Uma brasileira está processando as empresas do youtuber MrBeast por assédio e retaliação após o nascimento de seu filho. Segundo a denúncia, a empresa não teria respeitado a licença-maternidade prevista na lei dos Estados Unidos, exigindo que a funcionária continuasse trabalhando mesmo durante o parto e o período de afastamento.
De acordo com o processo, a funcionária foi cobrada para participar de reuniões enquanto estava na sala de parto, gerenciar lançamentos de produtos e até viajar para o Brasil semanas depois do nascimento do bebê. Menos de três semanas após seu retorno ao trabalho, ela foi demitida e substituída por um homem, o que alega ser retaliação.

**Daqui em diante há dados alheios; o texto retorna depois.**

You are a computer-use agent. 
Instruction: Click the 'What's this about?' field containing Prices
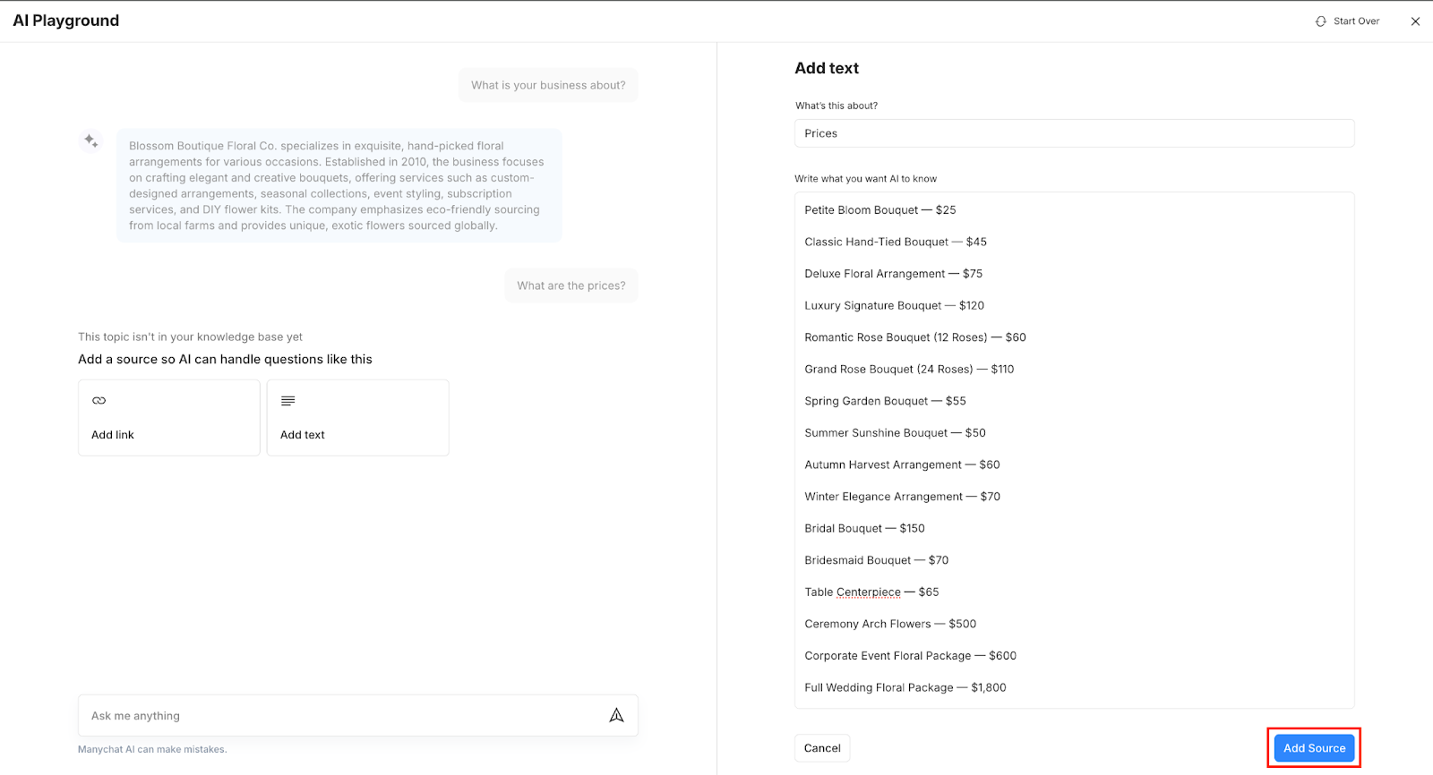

Nos Estados Unidos, a licença-maternidade não é remunerada por lei federal e só garante até 12 semanas de afastamento sem pagamento, desde que a funcionária cumpra certos critérios, como tempo mínimo de trabalho e tamanho da empresa. Além disso, a lei permite demissões durante o afastamento em casos de reestruturação, desde que não sejam discriminatórias.
Já no Brasil, a legislação é mais rigorosa com a gestante. A mulher tem estabilidade desde a confirmação da gravidez até cinco meses após o parto, além de direito a 120 dias de licença-maternidade remunerada, prorrogáveis em alguns casos. Demissões nesse período podem ser consideradas discriminatórias e resultar em reintegração ou indenização.
Especialistas destacam que a proteção nos EUA é limitada e depende de leis estaduais e políticas internas das empresas, enquanto no Brasil há uma garantia legal mais ampla para proteger a maternidade no ambiente de trabalho.
A reportagem tentou contato com as empresas envolvidas no processo, mas não obteve resposta até o momento.